Exercise requirements:
Your output should be exactly the lines from the one containing "The width and" through the final line of the following data, please, with no pictures.

Stored data
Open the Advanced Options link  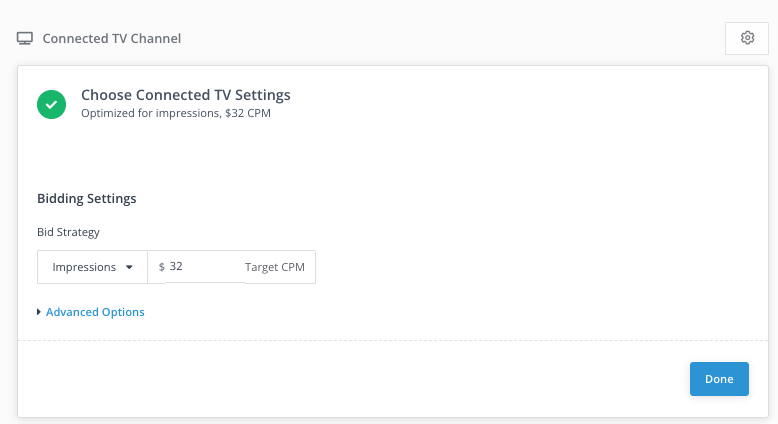(x=95, y=312)
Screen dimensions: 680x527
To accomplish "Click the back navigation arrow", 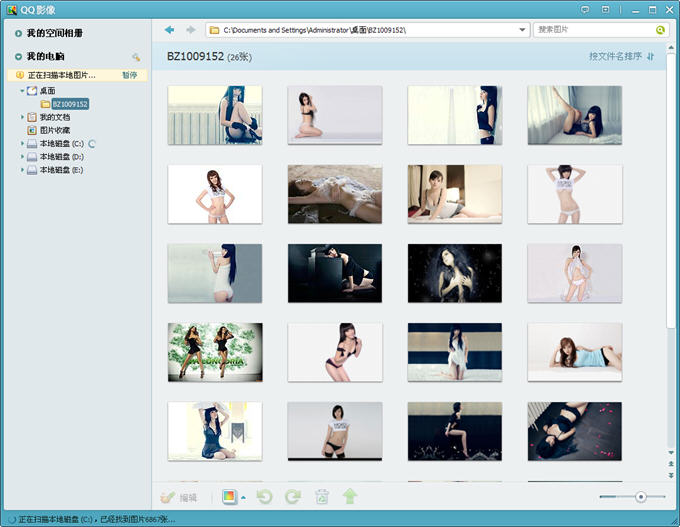I will coord(170,30).
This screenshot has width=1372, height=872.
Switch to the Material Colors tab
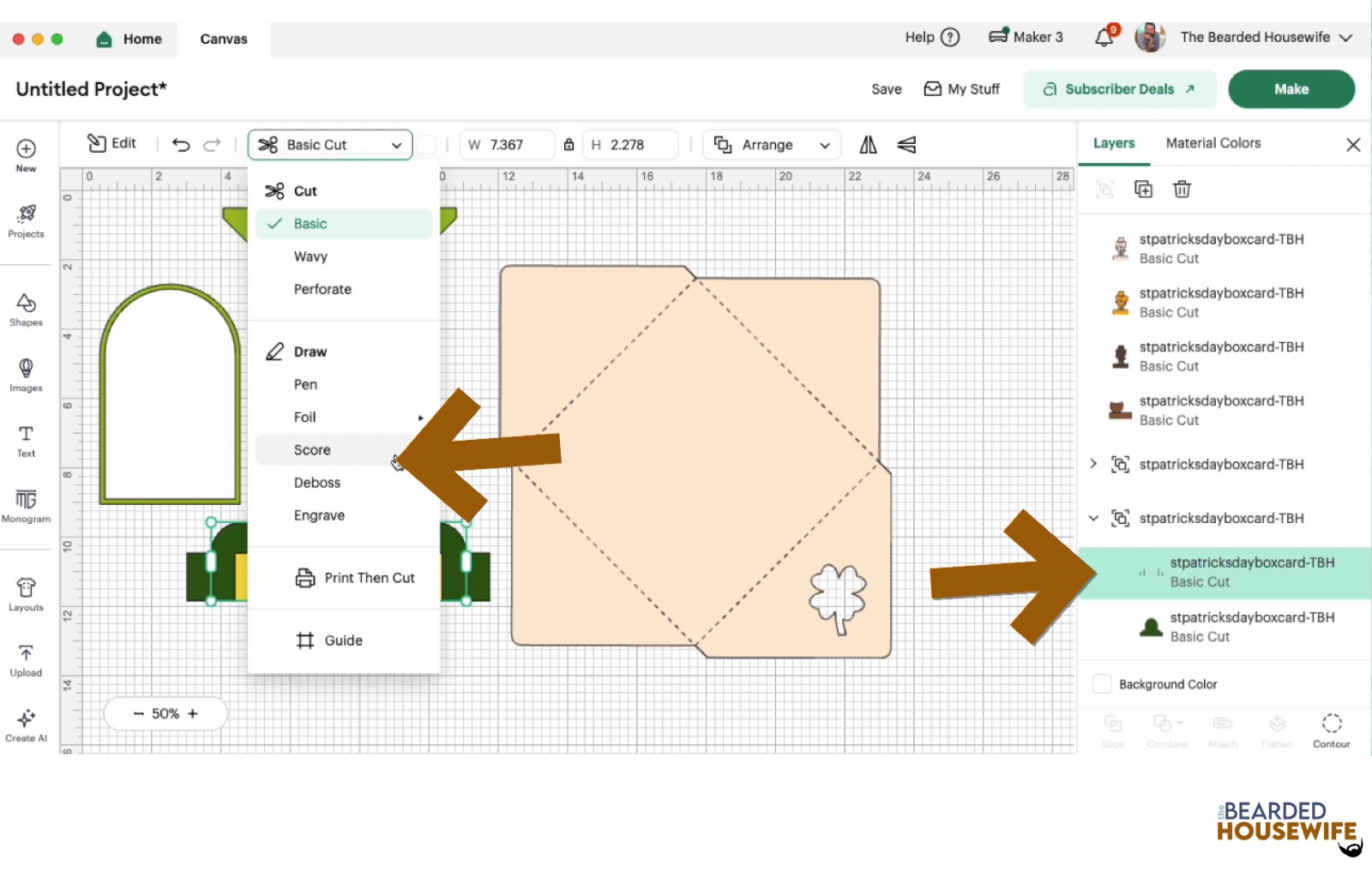pos(1213,143)
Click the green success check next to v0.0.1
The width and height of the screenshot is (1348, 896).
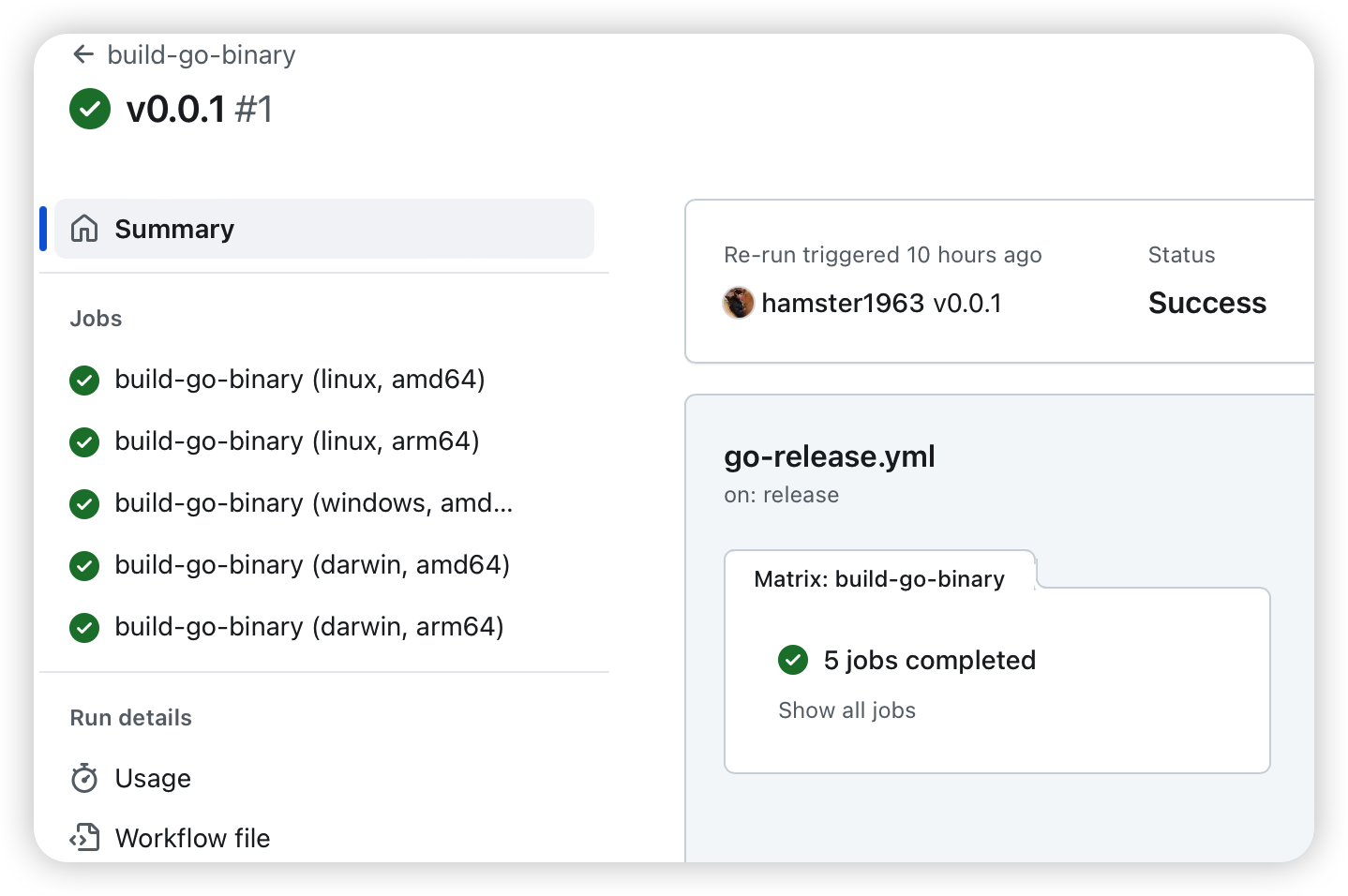point(90,109)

Your solution:
The width and height of the screenshot is (1348, 896).
point(90,109)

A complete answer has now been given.